WHAT THIS TASK INVOLVES:
Rewrite the data below, changing every "How do I perform" to "How can I do" and leaving all other text unchanged.

(Entries on locating words and elements)
##########

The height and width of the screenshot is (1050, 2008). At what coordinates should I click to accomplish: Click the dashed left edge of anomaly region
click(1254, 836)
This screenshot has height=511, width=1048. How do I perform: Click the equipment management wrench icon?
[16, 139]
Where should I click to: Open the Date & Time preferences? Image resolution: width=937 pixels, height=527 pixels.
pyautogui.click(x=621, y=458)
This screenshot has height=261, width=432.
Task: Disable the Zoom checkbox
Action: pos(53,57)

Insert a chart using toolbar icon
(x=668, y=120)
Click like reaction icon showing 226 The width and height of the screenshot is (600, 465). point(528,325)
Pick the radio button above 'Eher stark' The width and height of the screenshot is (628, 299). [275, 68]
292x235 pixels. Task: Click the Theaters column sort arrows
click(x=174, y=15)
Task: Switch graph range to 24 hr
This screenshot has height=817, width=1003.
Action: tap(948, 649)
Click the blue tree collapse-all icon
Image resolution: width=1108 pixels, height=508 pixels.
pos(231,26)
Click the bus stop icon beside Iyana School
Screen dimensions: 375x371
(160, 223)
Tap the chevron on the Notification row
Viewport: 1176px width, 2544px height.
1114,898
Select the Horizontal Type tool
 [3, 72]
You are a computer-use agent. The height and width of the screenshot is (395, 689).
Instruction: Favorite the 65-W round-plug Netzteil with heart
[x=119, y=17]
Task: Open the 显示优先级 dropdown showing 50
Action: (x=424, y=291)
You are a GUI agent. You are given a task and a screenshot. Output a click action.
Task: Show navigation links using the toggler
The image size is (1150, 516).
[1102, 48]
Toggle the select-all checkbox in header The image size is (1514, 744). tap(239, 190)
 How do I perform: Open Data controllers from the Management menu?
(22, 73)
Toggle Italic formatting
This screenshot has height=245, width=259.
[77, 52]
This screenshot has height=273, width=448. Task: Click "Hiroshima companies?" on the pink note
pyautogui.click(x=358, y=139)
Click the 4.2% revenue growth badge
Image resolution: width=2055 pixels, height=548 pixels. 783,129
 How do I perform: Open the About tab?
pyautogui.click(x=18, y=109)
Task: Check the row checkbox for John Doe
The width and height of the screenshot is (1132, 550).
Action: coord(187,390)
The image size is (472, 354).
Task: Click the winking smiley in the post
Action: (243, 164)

##########

THE RESULT:
The height and width of the screenshot is (1050, 2008). At what coordinates should I click to accomplish: Click the dashed left edge of anomaly region
click(1254, 836)
This screenshot has height=511, width=1048. How can I do: Click the equipment management wrench icon?
[16, 139]
Where should I click to: Open the Date & Time preferences? Image resolution: width=937 pixels, height=527 pixels.
pyautogui.click(x=621, y=458)
This screenshot has height=261, width=432.
Task: Disable the Zoom checkbox
Action: pos(53,57)

Insert a chart using toolbar icon
(x=668, y=120)
Click like reaction icon showing 226 The width and height of the screenshot is (600, 465). point(528,325)
Pick the radio button above 'Eher stark' The width and height of the screenshot is (628, 299). [275, 68]
292x235 pixels. Task: Click the Theaters column sort arrows
click(x=174, y=15)
Task: Switch graph range to 24 hr
This screenshot has height=817, width=1003.
Action: tap(948, 649)
Click the blue tree collapse-all icon
Image resolution: width=1108 pixels, height=508 pixels.
pos(231,26)
Click the bus stop icon beside Iyana School
Screen dimensions: 375x371
(160, 223)
Tap the chevron on the Notification row
Viewport: 1176px width, 2544px height.
1114,898
Select the Horizontal Type tool
 [3, 72]
You are a computer-use agent. The height and width of the screenshot is (395, 689).
Instruction: Favorite the 65-W round-plug Netzteil with heart
[x=119, y=17]
Task: Open the 显示优先级 dropdown showing 50
Action: (x=424, y=291)
You are a GUI agent. You are given a task and a screenshot. Output a click action.
Task: Show navigation links using the toggler
The image size is (1150, 516).
[1102, 48]
Toggle the select-all checkbox in header The image size is (1514, 744). tap(239, 190)
 How can I do: Open Data controllers from the Management menu?
(22, 73)
Toggle Italic formatting
This screenshot has height=245, width=259.
[77, 52]
This screenshot has height=273, width=448. Task: Click "Hiroshima companies?" on the pink note
pyautogui.click(x=358, y=139)
Click the 4.2% revenue growth badge
Image resolution: width=2055 pixels, height=548 pixels. 783,129
 How can I do: Open the About tab?
pyautogui.click(x=18, y=109)
Task: Check the row checkbox for John Doe
The width and height of the screenshot is (1132, 550).
Action: coord(187,390)
The image size is (472, 354).
Task: Click the winking smiley in the post
Action: (243, 164)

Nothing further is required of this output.